▸ **Compiti**
A – Rispondi in base al testo su Lalla Romano:
(i) In quale città lavora come bibliotecaria dopo la laurea?
(ii) Quale casa editrice pubblica la raccolta Fiore?
(iii) In che anno esce Le metamorfosi?
B – Trascrivi parola per parola il brano del testo su Lalla Romano che si apre con le parole contenenti "All’Università di Torino" e si chiude con "e a Milano.".

▸ **Testo fornito**
════════
All’Università di Torino è allieva di Lionello Venturi (“cardo selvatico”, l’aveva battezzata il maestro), Annibale Pastore, Ferdinando Neri e ha come amici e compagni Cesare Pavese, «un giovane occhialuto, pallido, magro», Mario Soldati, Franco Antonicelli, Carlo Dionisotti, Arnaldo Momigliano. Si laurea in lettere e diventa bibliotecaria a Cuneo; poi insegna nella scuola media a Torino e a Milano.

Legata politicamente a Livio Bianco e al movimento Giustizia e Libertà, si impegna nei “Gruppi di difesa della donna” ma su questa esperienza decide di mantenere il riserbo: «Ai tempi della lotta partigiana partecipavo dalle retrovie», racconta la Romano, «ho corso qualche rischio, ho avuto qualche avventura, ma non ne ho mai scritto».

La prima raccolta di poesie, Fiore (1941), le viene rifiutata dalla casa editrice Einaudi e verrà pubblicata da Frassinelli. A dimostrazione del carattere riservato, chiuso, subalpino, severo ma anche molto determinato, la Romano farà omaggio della prima copia fresca di stampa all’editore Giulio Einaudi, dedicandola «a chi non ha voluto stampare questo libro». E questo suo tratto di leggerezza e di severità, di rigore e di reticenza, di scavo e di autoanalisi è destinato a diventare la sua stessa cifra letteraria, la sua impronta più specifica.

La sua prima opera di rilievo è costituita da Le metamorfosi (1951), una serie di brevi testi in prosa dedicati alla descrizione di sogni. La critica evoca subito per lei il nome di Marcel Proust. Eugenio Montale nei panni di critico letterario ne esalta l’unità stilistica e la profonda coerenza, sostenendo che «Lalla Romano ha una sensibilità nordica anche lei, ma i suoi quadri non sono ampi, tali da indurre in tentazione il sociologo. Il suo pittore potrebbe essere Vermeer, non Breughel. La sua poesia non è fluviale, ma contratta, ridotta all’osso».
════════
▸ **Righe**
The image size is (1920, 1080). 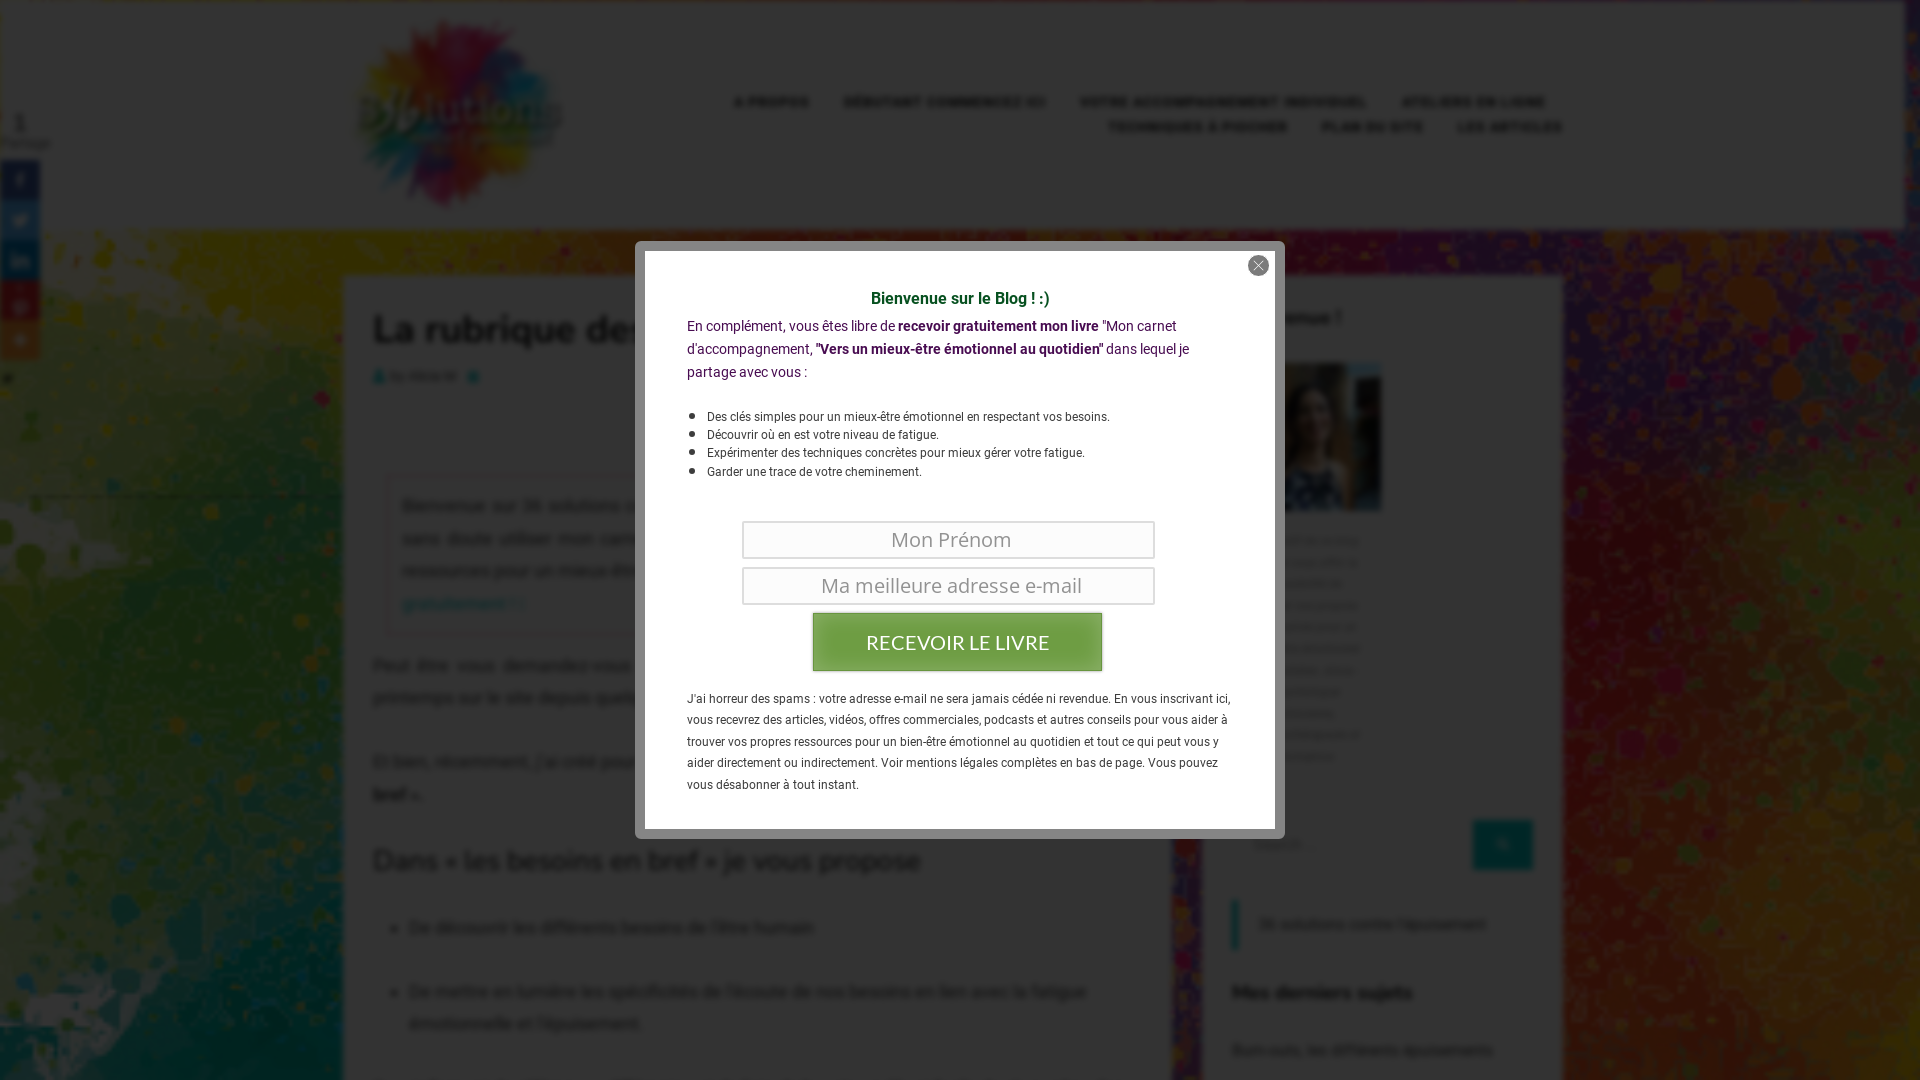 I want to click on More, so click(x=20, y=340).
════════
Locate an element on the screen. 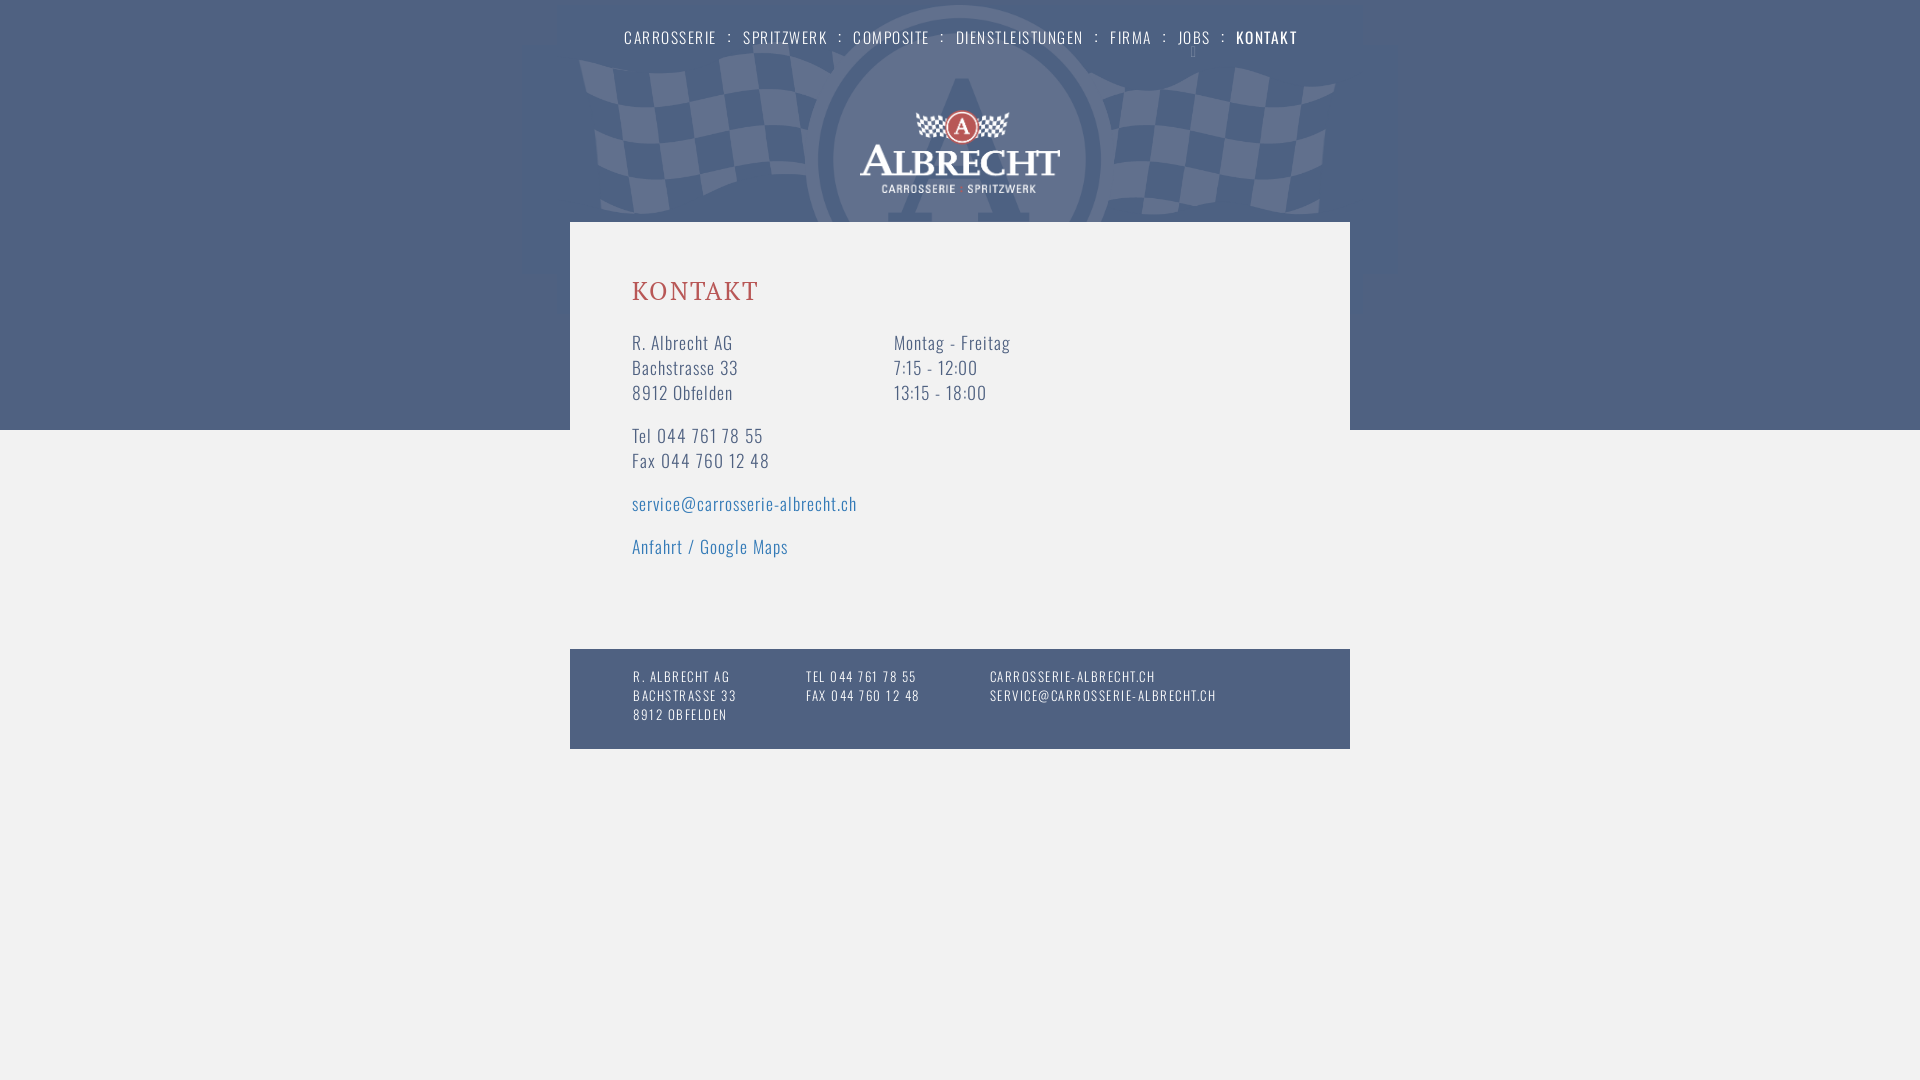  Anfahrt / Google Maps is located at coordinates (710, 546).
════════
▸ **Risultati attesi**
A –
(i) Cuneo
(ii) Frassinelli
(iii) 1951

B –
All’Università di Torino è allieva di Lionello Venturi (“cardo selvatico”, l’aveva battezzata il maestro), Annibale Pastore, Ferdinando Neri e ha come amici e compagni Cesare Pavese, «un giovane occhialuto, pallido, magro», Mario Soldati, Franco Antonicelli, Carlo Dionisotti, Arnaldo Momigliano. Si laurea in lettere e diventa bibliotecaria a Cuneo; poi insegna nella scuola media a Torino e a Milano.